What solution could be applied for "proper" closing of tcpdump's subprocess?
Instead of p.kill(), you can use p.send_signal(subprocess.signal.SIGTERM) to send a terminate signal rather than a kill (p.terminate() does the same).
The Popen docs describe the send_signal() command. The documentation on signals is a bit weak, but a dir(subprocess.signal) will list all the signals you may send to the process, but terminate should allow it some time to clean up.
Found working solution:
I've changed p.kill() to p.terminate().
After this change the subprocess is "properly" finished (output of tcpdump subprocess with statistics available in console) and output .pcap file not damaged.

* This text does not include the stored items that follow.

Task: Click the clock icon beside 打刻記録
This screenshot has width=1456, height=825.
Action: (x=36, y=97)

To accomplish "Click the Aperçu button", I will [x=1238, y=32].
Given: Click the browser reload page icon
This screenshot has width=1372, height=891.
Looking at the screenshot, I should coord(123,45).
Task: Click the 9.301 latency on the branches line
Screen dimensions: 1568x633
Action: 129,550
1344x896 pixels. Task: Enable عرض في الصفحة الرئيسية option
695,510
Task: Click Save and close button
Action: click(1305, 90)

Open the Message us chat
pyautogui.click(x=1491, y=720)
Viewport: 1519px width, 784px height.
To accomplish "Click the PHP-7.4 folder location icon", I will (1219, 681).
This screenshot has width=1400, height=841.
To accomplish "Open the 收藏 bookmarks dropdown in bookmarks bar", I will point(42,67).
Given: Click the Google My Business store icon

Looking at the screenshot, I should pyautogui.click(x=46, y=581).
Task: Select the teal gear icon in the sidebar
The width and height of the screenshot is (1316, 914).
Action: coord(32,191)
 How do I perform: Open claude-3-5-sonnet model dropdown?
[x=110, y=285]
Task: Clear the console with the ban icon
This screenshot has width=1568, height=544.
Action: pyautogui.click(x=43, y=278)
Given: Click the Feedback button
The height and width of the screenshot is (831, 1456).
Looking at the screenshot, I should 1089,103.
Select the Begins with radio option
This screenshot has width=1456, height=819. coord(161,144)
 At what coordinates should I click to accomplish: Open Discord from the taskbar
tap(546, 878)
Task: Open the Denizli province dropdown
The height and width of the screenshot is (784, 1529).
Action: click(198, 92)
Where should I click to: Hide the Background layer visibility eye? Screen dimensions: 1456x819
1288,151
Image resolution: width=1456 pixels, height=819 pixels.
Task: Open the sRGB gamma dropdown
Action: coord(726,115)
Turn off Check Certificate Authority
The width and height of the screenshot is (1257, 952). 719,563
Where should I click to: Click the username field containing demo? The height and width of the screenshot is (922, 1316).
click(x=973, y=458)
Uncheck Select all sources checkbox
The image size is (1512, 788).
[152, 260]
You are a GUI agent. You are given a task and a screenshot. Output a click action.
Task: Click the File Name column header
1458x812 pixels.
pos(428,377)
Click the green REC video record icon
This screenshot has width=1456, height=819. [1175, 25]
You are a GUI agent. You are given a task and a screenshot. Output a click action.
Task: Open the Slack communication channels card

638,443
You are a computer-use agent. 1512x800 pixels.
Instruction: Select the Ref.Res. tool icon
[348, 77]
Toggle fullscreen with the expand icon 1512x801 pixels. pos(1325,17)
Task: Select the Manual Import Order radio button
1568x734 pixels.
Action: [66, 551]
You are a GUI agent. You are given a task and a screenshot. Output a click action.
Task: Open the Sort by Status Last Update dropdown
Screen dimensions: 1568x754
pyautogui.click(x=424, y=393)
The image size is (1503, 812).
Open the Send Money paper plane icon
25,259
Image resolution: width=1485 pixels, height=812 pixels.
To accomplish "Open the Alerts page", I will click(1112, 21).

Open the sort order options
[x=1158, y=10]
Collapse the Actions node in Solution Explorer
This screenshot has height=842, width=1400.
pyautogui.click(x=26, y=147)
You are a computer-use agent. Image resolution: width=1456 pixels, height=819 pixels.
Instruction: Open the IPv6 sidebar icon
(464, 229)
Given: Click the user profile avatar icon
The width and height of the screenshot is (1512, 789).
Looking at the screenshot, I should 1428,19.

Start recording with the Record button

I had the same problem about closing subprocesses. This thread really helped, so thanks, especially to https://stackoverflow.com/users/3583715/rkh. My solution:
Before:
output = subprocess.Popen(command, stdout=subprocess.PIPE, stderr=subprocess.STDOUT, universal_newlines=True)
message = output.stdout.read()
output.stdout.close()
After reading the Popen docs:
output = subprocess.Popen(command, stdout=subprocess.PIPE, stderr=subprocess.STDOUT, universal_newlines=True)
message = output.stdout.read()
output.TerminateProcess()
For some reason, calling output.kill(), and/or output.terminate() or sending output.send_signal(subprocess.signal.SIGTERM) didn't work, but output.TerminateProcess() did.